Et pourtant, des progrès remarquables existent pour une cohabitation apaisée. Exemples : les écoles intégrées. L’hebdomadaire anglican Church Times a rappelé tout récemment qu’en septembre 1981, 28 enfants et 7 professeurs créèrent au sud de Belfast près de la rivière Lagan, une école révolutionnaire en ce temps là le Lagan College pour éduquer ensemble des enfants catholiques et des enfants protestants. C’était la première fois en Irlande du Nord.

Aujourd’hui, le Lagan College non seulement existe encore avec ses 1200 élèves, mais il est débordé par les demandes de parents attirés par une atmosphère pacifiée, et aussi par la réussite des élèves et Lagan College a fait tache d’huile en Irlande du Nord où il y a 65 écoles intégrées aujourd’hui, ce qui veut dire qu’un enfant sur 14 va dans une école intégrée, à la fois catholique et protestante et en 2018, quelque 1500 places nouvelles ont été crées et six écoles ont demandé à entrer dans ce secteur.

« Le mouvement d’éducation intégrée a été une réponse à la violence sectaire durant les Troubles des années 1970. Mais 20 ans après l’accord du Vendredi-saint (le Good Friday Agreement) d’avril 1998, le mouvement d’écoles intégrées stagne [l’esprit "Lagan  College" militant s’est institutionnalisé] et l’on peut se demander quel est son avenir en Irlande du Nord », écrit Church Times.

Une vision un peu trop pessimiste à mon avis. Ce n’est pas rien d’avoir cassé la rigidité du système scolaire où l’on était assigné à un enseignement catholique ou protestant suivant sa communauté.
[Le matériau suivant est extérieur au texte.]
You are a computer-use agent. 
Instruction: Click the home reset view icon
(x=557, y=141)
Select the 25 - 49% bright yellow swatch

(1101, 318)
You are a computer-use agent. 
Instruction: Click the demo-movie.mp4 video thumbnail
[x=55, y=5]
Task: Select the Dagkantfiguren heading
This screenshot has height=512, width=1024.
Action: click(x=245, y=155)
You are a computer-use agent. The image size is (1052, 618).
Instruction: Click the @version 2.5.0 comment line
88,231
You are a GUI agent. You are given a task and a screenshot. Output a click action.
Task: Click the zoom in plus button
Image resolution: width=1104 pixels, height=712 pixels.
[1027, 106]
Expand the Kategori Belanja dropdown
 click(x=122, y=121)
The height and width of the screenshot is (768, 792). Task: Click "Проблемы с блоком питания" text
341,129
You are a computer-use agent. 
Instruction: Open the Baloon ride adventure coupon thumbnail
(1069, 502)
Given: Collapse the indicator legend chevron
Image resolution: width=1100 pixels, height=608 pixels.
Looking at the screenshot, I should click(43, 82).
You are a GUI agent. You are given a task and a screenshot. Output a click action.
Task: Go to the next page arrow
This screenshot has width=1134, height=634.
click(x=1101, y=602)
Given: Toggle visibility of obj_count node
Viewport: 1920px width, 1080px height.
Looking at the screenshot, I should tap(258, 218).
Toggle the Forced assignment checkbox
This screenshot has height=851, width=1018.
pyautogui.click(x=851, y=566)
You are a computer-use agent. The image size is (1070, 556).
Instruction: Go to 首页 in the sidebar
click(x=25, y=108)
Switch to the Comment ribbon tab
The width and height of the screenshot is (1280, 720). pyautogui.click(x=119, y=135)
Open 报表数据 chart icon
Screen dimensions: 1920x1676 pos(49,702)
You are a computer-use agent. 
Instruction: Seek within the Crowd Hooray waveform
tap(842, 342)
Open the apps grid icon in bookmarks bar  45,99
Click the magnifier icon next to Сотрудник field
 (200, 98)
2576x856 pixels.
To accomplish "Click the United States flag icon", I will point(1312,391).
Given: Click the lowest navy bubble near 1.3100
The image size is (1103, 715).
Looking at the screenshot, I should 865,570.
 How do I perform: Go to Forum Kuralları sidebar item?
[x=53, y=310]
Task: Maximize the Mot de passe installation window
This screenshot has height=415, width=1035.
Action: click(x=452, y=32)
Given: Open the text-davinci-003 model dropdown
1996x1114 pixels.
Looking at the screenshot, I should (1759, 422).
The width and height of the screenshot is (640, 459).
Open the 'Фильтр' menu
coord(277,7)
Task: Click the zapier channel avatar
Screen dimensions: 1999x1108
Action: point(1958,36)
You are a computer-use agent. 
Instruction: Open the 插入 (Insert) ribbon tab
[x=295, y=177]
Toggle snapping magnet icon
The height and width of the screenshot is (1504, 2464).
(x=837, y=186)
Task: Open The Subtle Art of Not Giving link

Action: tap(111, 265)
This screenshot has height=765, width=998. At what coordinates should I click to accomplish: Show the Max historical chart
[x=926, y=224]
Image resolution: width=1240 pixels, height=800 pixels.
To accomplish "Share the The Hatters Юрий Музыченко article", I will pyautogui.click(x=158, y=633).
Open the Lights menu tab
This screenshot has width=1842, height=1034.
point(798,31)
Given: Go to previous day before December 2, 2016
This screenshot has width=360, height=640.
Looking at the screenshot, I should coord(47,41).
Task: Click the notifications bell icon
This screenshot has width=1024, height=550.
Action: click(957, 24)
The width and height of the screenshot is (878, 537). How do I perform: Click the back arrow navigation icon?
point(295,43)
Un système qui reproduisait l’affrontement latent ou violent de ces deux communauté et leurs particularismes culturels.

Je me souviens avoir entendu raconter à Belfast que les extrémistes de ces deux communautés avaient mal pris la création de ces écoles intégrées, comme certains prêtres catholiques et que les parents qui choisissaient ces écoles n’étaient pas loin d’être considérés comme des traîtres à leur communauté et les enfants étaient victimes parfois de quolibets sur le chemin de leur école intégrée. Enfin le nombre d’écoles intégrées ou en demande d’intégration est rassurant : après tout, elles mettent leurs pas dans ceux du Lagan College :

« Etre intégrée, ce n’est pas simplement une étiquette valorisante, c’est aussi réfléchir à comment intégrer le sport qu’on y pratique (ce n’est pas le même si l’on est un enfant catholique ou protestant, le langage qu’on y parle, les fêtes qu’on célèbre », explique la présidente du Conseil de l’Education intégrée d’Irlande du Nord. C’est réfléchir finalement à comment être un peuple dans sa diversité.